In a separate study by Burkhart et al. in 2020, the focus was on evaluating glenoid morphological factors, such as version, in cases with isolated anterior and posterior labrum tears exceeding 180 degrees. Parameters such as diameter ratio, glenoid version using the vault method, glenoid defect percentage, superior-inferior and anterior-posterior diameter, and other glenoid morphology criteria were assessed. Patients were divided into three groups: Those with anterior tears (group 1), posterior tears (group 2), and labrum tears greater than 180 degrees (group 3). Group 2 exhibited the greatest retroversion (19.9 ± 4.71 degrees), followed by group 3 (14.21 ± 4.59 degrees) and group 1 (11.24 ± 5.3 degrees), with statistically significant differences in glenoid version across all group comparisons. Group 3 had the least amount of glenoid bone loss, though the difference was not statistically significant. Furthermore, no statistically significant differences were observed for other measured metrics. Interobserver reliability for all measurements ranged from good to excellent (3). It appears that increasing the sample size in this trial could lead to more definitive conclusions.

Lippitt and Matsen the correlation between glenoid version and labral tears and unilateral instability. They categorized participants into three groups: The anterior instability or labrum tear group (33 individuals), the posterior instability or labrum tear group (34 individuals), and the stable controls group (n = 30). Using Friedman’s technique, the posterior pathology group (-9 degrees) demonstrated significantly greater retroversion compared to the anterior pathology group (-5 degrees) (P = 0.0104) and the control group (-4 degrees) (P = 0.0005). However, there was no statistically significant difference (P = 0.38) between the anterior pathology group and the control group (4). The smaller sample size of this study compared to the current one could explain the lack of significance in certain findings.

In 2023, Spiegl et al. assessed and compared glenoid version among patients with ASI, posterior shoulder instability (PSI), and a control group. The ASI group included 100 patients, the PSI group 65 patients, and the control group 100 patients. For the ASI group, the mean glenoid version values were -16 degrees for the vault version, -9.1 degrees for the simplified vault version, and -9.2 degrees for the chondrolabral version. The PSI group exhibited mean glenoid version values of -21 degrees, -13.4 degrees, and -16.6 degrees for the vault, simplified vault, and chondrolabral versions, respectively.

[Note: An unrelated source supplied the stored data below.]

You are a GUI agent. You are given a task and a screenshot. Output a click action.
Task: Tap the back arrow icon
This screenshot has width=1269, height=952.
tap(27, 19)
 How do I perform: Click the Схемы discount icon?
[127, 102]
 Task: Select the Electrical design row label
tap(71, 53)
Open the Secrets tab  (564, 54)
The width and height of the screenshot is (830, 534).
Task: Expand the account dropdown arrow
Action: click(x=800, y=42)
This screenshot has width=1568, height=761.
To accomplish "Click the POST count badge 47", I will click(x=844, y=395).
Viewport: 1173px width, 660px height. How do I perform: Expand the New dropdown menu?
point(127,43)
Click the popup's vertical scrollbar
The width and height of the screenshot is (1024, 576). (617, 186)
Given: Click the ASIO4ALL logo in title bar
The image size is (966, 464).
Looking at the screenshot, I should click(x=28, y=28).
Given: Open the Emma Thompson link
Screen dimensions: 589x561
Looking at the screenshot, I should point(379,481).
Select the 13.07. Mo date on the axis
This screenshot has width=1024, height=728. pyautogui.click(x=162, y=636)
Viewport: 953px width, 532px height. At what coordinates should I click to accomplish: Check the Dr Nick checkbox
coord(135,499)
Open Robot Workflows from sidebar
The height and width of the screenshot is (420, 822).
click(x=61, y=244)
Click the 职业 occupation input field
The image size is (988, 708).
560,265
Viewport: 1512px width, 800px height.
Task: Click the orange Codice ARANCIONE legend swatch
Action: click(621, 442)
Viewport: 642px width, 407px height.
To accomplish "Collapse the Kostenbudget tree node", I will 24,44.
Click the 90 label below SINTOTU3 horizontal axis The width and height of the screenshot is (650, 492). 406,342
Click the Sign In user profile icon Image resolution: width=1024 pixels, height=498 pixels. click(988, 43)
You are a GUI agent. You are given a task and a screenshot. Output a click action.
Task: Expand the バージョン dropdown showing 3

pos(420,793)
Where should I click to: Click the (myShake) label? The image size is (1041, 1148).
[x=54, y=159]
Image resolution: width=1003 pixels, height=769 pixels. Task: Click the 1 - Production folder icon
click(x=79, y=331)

The control group showed mean versions of -17.8, -9.5, and -9.8 degrees for the vault, simplified vault, and chondrolabral versions, respectively. The study revealed that the PSI group had significantly greater retroversion compared to the other two groups (P < 0.001). However, the degree of glenoid version in the ASI group was not significantly different from the control group (P = 0.009) (5).

As with any research, limitations exist. Future studies should incorporate larger sample sizes and assess additional factors such as glenoid height, HGD, and the frequency of dislocations to provide a more comprehensive analysis.

In conclusion, our study found that anteversion is a predisposing factor for injury, while caudal inclination significantly increased the ratio of anterior labrum injury. Furthermore, linear regression analysis confirmed a significant connection between inclination and version.